### WHAT YOU NEED TO DO:
Going through the entries below, count each line that holds "preview" and give only the total.

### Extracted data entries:
══════════════════════════════
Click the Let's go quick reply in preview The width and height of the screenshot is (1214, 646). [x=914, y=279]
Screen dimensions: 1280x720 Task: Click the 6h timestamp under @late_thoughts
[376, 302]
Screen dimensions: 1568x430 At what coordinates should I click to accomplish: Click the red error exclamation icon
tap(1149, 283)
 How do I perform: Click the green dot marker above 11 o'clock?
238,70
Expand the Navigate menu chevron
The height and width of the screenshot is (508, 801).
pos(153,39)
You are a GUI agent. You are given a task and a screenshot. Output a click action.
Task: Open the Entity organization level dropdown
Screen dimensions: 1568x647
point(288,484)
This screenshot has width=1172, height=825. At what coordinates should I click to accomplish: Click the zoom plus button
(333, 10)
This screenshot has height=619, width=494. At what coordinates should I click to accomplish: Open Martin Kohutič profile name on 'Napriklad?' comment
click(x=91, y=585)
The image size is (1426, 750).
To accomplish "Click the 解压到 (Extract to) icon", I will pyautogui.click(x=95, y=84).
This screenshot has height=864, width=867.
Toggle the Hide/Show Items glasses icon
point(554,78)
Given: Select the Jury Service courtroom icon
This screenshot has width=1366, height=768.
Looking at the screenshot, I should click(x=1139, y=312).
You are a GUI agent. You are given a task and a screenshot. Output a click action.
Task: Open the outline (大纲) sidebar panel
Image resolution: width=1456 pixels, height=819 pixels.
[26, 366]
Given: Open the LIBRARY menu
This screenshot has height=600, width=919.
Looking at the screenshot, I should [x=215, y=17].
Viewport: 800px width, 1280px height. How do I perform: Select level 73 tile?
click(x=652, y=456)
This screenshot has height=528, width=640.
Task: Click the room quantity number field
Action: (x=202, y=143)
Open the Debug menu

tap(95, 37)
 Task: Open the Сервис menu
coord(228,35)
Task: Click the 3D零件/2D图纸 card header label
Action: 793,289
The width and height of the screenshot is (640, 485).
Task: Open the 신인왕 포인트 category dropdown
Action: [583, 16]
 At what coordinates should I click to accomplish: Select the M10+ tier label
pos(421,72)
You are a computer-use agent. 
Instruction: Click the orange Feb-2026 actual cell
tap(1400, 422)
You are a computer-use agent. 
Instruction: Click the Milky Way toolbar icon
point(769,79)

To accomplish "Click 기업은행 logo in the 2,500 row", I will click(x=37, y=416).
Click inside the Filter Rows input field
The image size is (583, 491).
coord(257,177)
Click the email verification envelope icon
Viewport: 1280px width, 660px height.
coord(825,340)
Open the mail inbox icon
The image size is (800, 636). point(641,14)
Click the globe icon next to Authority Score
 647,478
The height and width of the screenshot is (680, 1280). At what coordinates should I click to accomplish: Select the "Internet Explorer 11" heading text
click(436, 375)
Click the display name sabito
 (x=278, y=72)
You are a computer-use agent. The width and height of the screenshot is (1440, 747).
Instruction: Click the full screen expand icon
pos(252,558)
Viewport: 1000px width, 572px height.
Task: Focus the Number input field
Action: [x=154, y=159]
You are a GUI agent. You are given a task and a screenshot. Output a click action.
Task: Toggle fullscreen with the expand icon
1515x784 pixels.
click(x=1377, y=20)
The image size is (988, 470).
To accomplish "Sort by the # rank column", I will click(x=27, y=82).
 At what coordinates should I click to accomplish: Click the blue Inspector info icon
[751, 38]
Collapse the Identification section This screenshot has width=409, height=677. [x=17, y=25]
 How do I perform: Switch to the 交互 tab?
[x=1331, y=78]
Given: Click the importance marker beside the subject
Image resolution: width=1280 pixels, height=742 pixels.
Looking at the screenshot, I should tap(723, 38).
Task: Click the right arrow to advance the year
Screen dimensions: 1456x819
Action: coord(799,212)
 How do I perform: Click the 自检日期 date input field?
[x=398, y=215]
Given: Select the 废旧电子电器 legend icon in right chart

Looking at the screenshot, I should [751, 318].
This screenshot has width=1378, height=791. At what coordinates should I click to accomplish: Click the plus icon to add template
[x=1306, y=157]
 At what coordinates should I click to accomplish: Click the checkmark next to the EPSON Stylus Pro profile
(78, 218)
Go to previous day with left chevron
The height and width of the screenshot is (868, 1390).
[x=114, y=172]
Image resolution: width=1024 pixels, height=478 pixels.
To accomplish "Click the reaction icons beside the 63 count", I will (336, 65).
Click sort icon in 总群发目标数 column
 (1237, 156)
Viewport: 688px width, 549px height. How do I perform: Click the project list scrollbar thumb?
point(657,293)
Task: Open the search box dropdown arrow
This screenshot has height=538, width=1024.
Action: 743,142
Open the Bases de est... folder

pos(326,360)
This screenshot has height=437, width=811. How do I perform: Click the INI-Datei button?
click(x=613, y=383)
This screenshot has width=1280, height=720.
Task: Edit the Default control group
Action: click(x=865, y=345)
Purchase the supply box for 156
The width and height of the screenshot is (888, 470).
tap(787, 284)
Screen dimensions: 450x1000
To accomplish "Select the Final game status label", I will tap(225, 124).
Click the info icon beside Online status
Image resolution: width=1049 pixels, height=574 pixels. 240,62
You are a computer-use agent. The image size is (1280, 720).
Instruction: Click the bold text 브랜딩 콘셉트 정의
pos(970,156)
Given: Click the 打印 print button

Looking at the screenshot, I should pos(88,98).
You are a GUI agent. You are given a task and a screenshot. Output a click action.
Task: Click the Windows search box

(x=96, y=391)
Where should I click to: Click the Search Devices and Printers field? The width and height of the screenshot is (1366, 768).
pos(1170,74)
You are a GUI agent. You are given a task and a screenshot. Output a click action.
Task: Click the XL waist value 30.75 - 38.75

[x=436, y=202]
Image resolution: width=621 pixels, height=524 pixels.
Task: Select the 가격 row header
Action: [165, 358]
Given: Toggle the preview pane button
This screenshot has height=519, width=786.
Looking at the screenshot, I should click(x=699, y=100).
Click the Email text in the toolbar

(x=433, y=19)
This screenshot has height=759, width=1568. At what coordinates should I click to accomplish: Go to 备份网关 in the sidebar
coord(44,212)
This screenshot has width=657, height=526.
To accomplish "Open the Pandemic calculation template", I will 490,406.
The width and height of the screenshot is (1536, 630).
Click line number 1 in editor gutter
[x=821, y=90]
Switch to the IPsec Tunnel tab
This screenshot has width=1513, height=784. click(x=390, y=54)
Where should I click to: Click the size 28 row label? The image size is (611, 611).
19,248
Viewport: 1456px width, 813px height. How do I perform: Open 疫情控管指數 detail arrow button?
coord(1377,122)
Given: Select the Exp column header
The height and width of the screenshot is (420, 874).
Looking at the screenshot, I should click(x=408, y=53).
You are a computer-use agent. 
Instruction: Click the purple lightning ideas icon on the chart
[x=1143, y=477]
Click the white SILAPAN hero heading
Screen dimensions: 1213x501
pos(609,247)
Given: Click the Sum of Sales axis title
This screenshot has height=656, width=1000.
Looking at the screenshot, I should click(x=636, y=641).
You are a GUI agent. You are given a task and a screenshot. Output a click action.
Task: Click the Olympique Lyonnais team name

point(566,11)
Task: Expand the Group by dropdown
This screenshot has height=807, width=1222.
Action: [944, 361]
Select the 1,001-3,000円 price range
══════════════════════════════
### ANSWER TO THIS TASK:
2